How to upgrade to the next VRAM breakpoints, and is it worth it?

DominicanGreg · 1 year ago

How to upgrade to the next VRAM breakpoints, and is it worth it?

fediverser · 1 year ago

This post is an automated archive from a submission made on /r/LocalLLaMA, powered by Fediverser software running on alien.top. Responses to this submission will not be seen by the original author until they claim ownership of their alien.top account. Please consider reaching out to them let them know about this post and help them migrate to Lemmy.

Lemmy users: you are still very much encouraged to participate in the discussion. There are still many other subscribers on !localllama@poweruser.forum that can benefit from your contribution and join in the conversation.

Reddit users: you can also join the fediverse right away by getting by visiting https://portal.alien.top. If you are looking for a Reddit alternative made for and by an independent community, check out Fediverser.

wind_dude · 1 year ago

Or 2 a6000s. But yea $$$ matters.

AutomataManifold · 1 year ago

I think its work remembering that while the really big models take a lot of VRAM, they also quantize down to smaller sizes, so the numbers are slightly misleading.

fallingdowndizzyvr · 1 year ago

The easiest thing to do is to get a Mac Studio. It also happens to be the best value. 3x4090s at $1600 each is $4800. That’s just for the cards. Adding a machine to put those cards into will cost another few hundred dollars. Just the cost of 3x4090s put you into Mac Ultra 128GB range. Adding the machine to put those cards into puts you in Mac Ultra 192GB range. With those 3x4090s you only have 72GB of RAM. Both those Mac options give you much more RAM.

a_beautiful_rhind · 1 year ago

I’m not getting a super huge jump with the bigger models yet. Just a mild bump. I got a P100 to load the low 100s and have exllama work. That’s 64g of FP16 using vram.

For bigger I can use FP32 and put back the 2 more P40s. That’s 120g of vram. Also 6 vidya cards :P

It required building for this type of system from the start. I’m not made of money either, I just upgrade it over time.

-Automaticity · 1 year ago

If Nvidia isn’t upgrading GPU’s past 24GB for the RTX 50 series then that will probably factor into the open source community keeping models below 40b parameters. I don’t know the exact cutoff point. A lot of people with 12gb VRAM can run 13b models but you could also run 7b 8-bit with 16k context size.
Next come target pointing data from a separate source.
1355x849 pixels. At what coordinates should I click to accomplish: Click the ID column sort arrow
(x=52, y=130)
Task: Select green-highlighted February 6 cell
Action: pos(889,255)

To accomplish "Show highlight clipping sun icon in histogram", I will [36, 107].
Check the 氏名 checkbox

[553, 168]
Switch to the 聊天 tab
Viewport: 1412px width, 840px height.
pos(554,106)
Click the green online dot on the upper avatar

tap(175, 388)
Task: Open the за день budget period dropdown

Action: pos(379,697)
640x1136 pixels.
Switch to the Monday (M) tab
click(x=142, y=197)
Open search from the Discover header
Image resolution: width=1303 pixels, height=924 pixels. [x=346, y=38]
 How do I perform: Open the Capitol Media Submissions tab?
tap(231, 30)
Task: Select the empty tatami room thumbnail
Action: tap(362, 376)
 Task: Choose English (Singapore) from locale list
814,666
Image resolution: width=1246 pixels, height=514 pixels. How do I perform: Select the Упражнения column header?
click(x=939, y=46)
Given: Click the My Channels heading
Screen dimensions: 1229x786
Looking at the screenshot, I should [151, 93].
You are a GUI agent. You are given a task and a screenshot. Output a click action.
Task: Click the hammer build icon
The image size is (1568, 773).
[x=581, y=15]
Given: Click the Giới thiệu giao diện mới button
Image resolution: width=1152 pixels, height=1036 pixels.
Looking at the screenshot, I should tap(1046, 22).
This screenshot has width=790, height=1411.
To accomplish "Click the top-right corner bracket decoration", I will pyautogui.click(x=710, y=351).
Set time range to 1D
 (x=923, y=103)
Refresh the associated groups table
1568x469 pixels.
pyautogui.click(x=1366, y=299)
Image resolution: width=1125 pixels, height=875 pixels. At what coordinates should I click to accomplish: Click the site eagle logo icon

It will get increasingly difficult to run larger contexts with larger models.

Some larger open models are being released but there won’t be much community there to train on a bunch of datasets to the huge models to nail the ideal finetune.

nero10578 · 1 year ago

You don’t NEED 3090/4090s. A 3x Tesla P40 setup still streams at reading speed running 120b models.

nostriluu · 1 year ago

I have two questions:

what’s this going to look like in six months, with new Intel, AMD, ARM/RISC UMA, hybrid designs well supported and 7200mt+ DDR5 common?

Are the high memory models that much better? My impression is you get a lot of reliable utility out of good smaller models, from there it’s diminishing returns.

I had a honking system with two 3090s, but it felt a bit boondoggle-ish, I sold it and my current plan is to get something like a 4060ti-16gb and also use OpenAI’s API, so I can wait to see what develops, rather than spending it all now while it’s still early days. I can see how someone who is really developing LLMs would want more, but as a “consumer” this seems reasonable.

Even for the “just get a Mac studio,” it seems like the M3 can use more VRAM and is more optimized, so worth it to wait until the M3 Ultra comes out, unless you can get a bargain bin previous model.

DominicanGreg · 1 year ago

Parts wise, a threadripper + ASUS Pro WS WRX80E-SAGE SE WiFi II is already a 2k price floor.

each 4090 is 2-2.3k

each 3090 is 1-1.5k

so building a machine from scratch will run you easily 8-10k off 4090’s and 6-8k off 3090’s. If you already have some GPUS or parts you would still problaly need 2 or more extra gpu’s plus the space and power to run them.

to my specific situation i would have to grab the treadripper, mobo, a case, ram, 2 more cards im looking at potentially 5-7k worth of damage. OR… pay 8.6k for a mac pro m2 and get an entire extra machine to play with.

There’s definitely an entire Mac Pro M3 series on the way considering they just released the laptops, it’s only a matter of time for them to shoot out the announcements. So i would definitely feel a bit peeved if i bought the M2 tower only for a month or two later apple to release the m3 versions.